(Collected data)
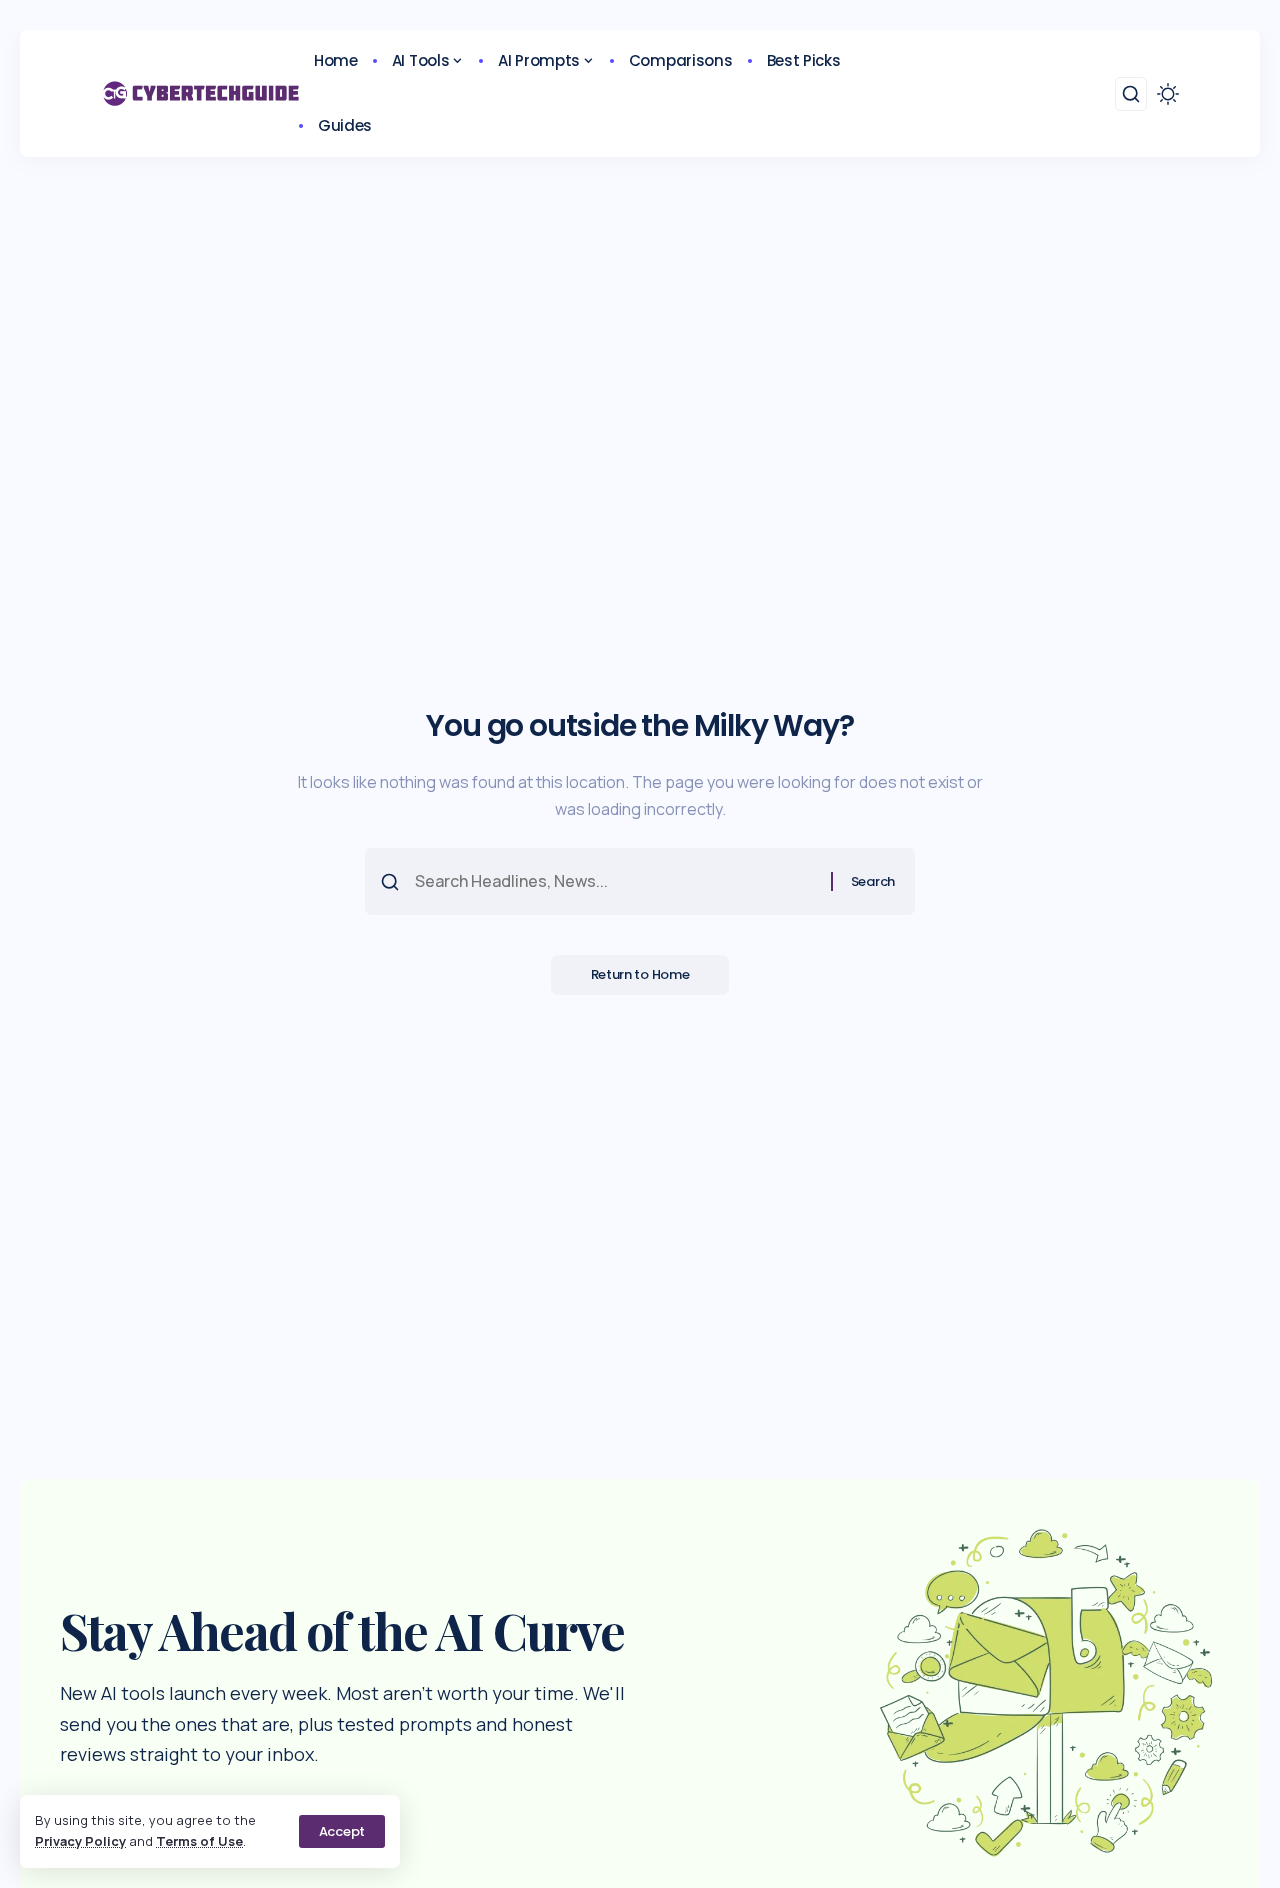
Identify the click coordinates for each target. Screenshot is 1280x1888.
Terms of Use (199, 1841)
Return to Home (640, 974)
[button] (342, 1831)
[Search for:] (615, 881)
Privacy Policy (80, 1841)
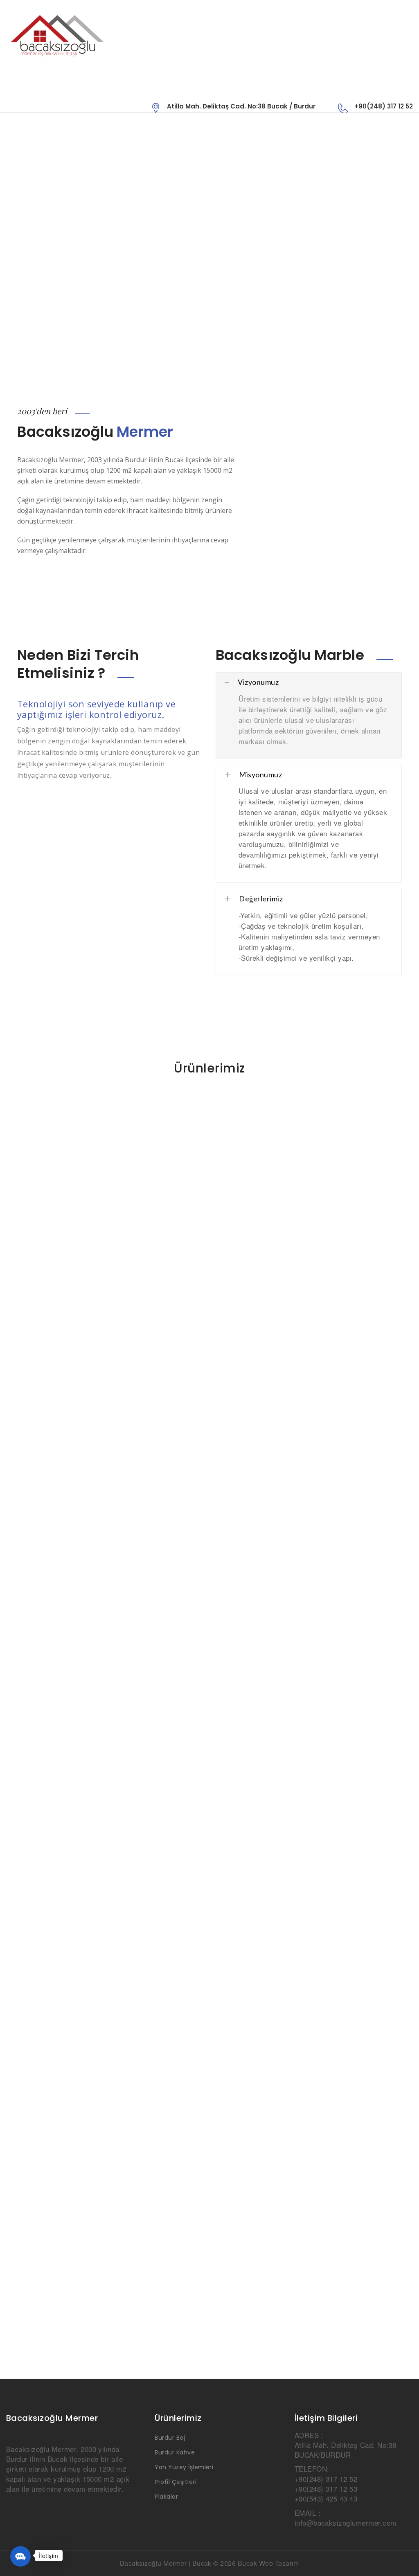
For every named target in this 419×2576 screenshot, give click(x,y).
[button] (20, 2556)
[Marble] (108, 35)
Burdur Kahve (175, 2452)
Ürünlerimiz (209, 1068)
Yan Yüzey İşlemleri (184, 2467)
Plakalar (166, 2496)
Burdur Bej (170, 2438)
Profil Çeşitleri (175, 2482)
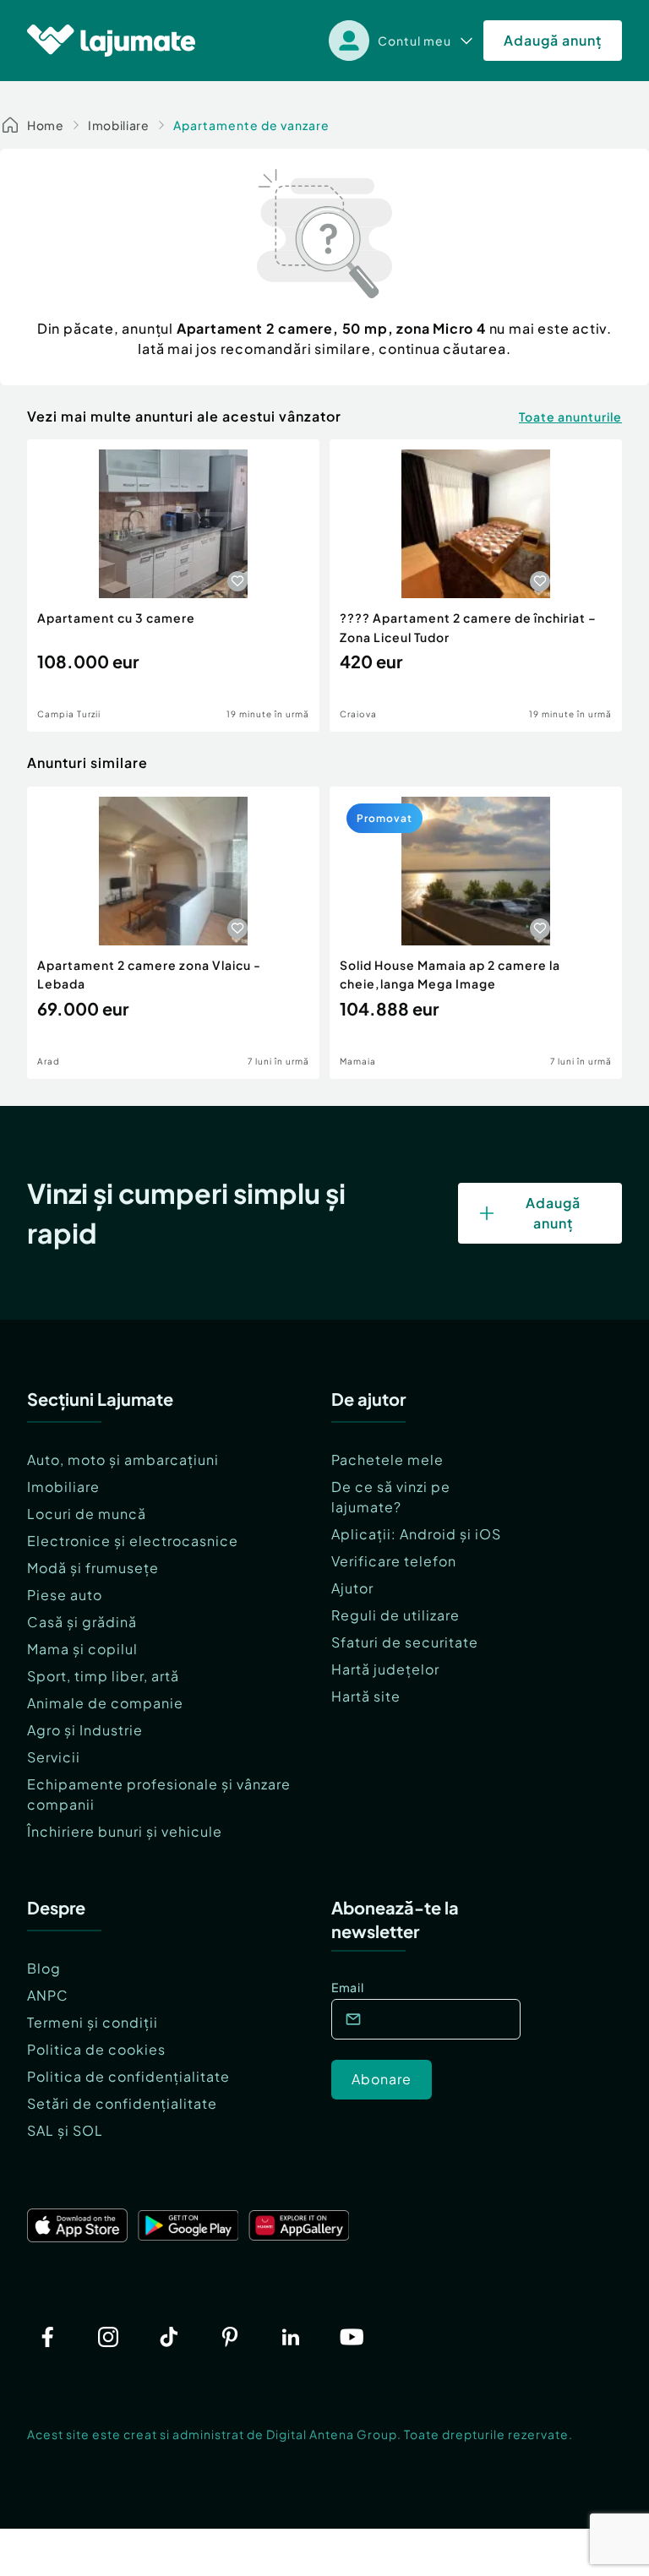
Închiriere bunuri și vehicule (124, 1831)
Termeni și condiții (92, 2022)
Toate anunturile (570, 416)
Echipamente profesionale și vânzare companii (159, 1794)
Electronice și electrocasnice (132, 1540)
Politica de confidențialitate (128, 2076)
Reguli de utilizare (395, 1615)
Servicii (53, 1757)
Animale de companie (105, 1703)
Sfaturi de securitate (404, 1642)
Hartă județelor (385, 1669)
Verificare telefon (393, 1561)
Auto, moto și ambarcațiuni (123, 1459)
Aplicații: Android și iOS (416, 1534)
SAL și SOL (65, 2130)
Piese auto (64, 1595)
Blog (44, 1968)
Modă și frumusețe (93, 1568)
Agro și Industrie (85, 1730)
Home (45, 125)
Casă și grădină (82, 1622)
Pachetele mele (387, 1459)
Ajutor (352, 1588)
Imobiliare (119, 125)
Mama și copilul (82, 1649)
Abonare (382, 2079)
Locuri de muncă (86, 1513)
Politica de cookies (96, 2049)
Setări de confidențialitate (122, 2103)
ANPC (47, 1995)
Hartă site (366, 1696)
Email (347, 1987)
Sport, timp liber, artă (103, 1676)
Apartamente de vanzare (251, 125)
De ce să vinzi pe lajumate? (390, 1497)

- _PROBLEM REQUIREMENTS_:
Your answer should be each line of the data that contains the word "Politica", copied as it stands.

- _EXERCISE SOLUTION_:
Politica de confidențialitate (128, 2076)
Politica de cookies (96, 2049)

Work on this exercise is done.